Borage flowers provide pollen food for insects as well. To our knowledge, the pollen output of borage has not been investigated yet, and only a few studies have given evidence that honey bees and bumblebees actively collect borage pollen (Osborne, 1999; Teper, 2006; Aronne et al., 2012). As demonstrated by Ricciardelli D’Albore (1998), the pollen harvest from borage is small, which has been confirmed in our study (1.1 mg · flower−1). The estimated pollen yield per crop area unit (5.2 g · m−2, i.e., 52 kg · ha−1) is comparable with the lowest pollen yield of white mustard crops (53 kg · ha−1) (Masierowska, 2012), a valuable pollen source for bees in Poland. However, borage crops can improve pollen flow and thus honey bee nutrition in late summer, when a natural decline in the availability of pollen occurs. For example, the use of borage as a supplemental source of pollen in late summer cropping systems was proposed in the UK (Carreck & Williams, 2002) and the USA (Simmons, Sagili, & Martens, 2013).
The honey bees observed in the borage flowers primarily exploited the nectar and less readily the pollen, which is in accordance with results of the previous studies (Davis, Mitchell, & Junor, 1997; Teper, 2006; Salonen et. al., 2009; Simmons, Sagili, & Martens, 2013; Dimou et al., 2014; Kilic, Kutlu, & Ozdemir, 2016). Bumblebees and honey bees in minority formed grey-beige corbicular pollen loads, in which the presence of the borage pollen was confirmed.
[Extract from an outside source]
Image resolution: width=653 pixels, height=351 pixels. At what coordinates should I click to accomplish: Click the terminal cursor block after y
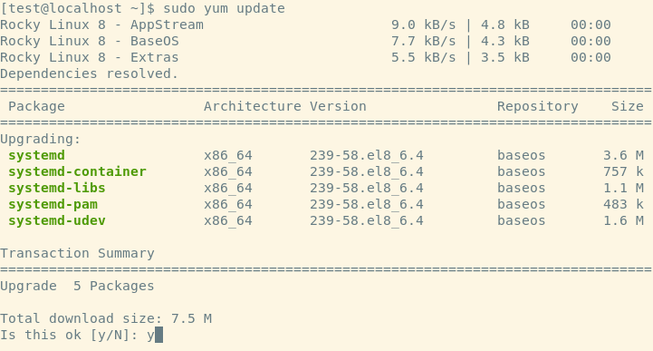click(x=158, y=336)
Wild and domesticated bees most frequently visited borage flowers in Lublin, with dominance of honey bees. Our observations are in agreement with studies conducted in southern and western Europe (Hedtke, 1996; Carreck & Williams, 2002; Carvell et al., 2006; Barbir et al., 2015) and confirm the apiarian value of borage crops in various geographical regions. Moreover, a considerable number of dipterans were noted, unlike in the study conducted by Barbir et al. (2015), who demonstrated low attractiveness of borage to hoverflies (Diptera, Syrphidae). Carreck and Williams (2002) reported low diversity of dipterans in borage combined with a moderate abundance of their visits (15%). In general, the daily pattern of insect visitation to borage flowers can be linked to the daily pattern of opening of new flowers on the plant and thus the availability of food resources.
Borage benefits from the presence of insects significantly increasing both fruit set and seed set. The plant species is considered self-compatible but its flowers are protandrous to avoid self-pollination (Montaner, Floris, & Alvarez, 2000). Thus, a biotic pollen vector is necessary to achieve full reproductive success. The need for insects, in particular honey bees, for borage pollination has been documented so far by Davis, Mitchell and Junor (1997) and Gorenflo et al. (2017), who both attributed the effectiveness of pollination by honey bees to their highest visitation frequencies. The pollination effectiveness of different borage pollinators in Polish conditions needs further more detailed studies. In conclusion, our study has demonstrated that borage in the environmental conditions of SE Poland is a valuable nectar and pollen sources during the summer period. Borage flowers produce abundant amounts of sugar in their nectar and provide a great nectar resource for pollinators from various taxonomic groups, including honey bees. Moreover, borage can be a supplemental pollen source and improve bee nutrition in late summer. The forage value of the borage crop is the highest in the second and third weeks of flowering when plants reach the peak floral display.
Borage is strongly dependent on pollinators and their presence decisively impacts seed yield. As honey bees are predominant visitors to borage flowers, their presence should be promoted, in particular, in seed crops. Finally, we recommend a wider use of borage in the agricultural landscape of Poland.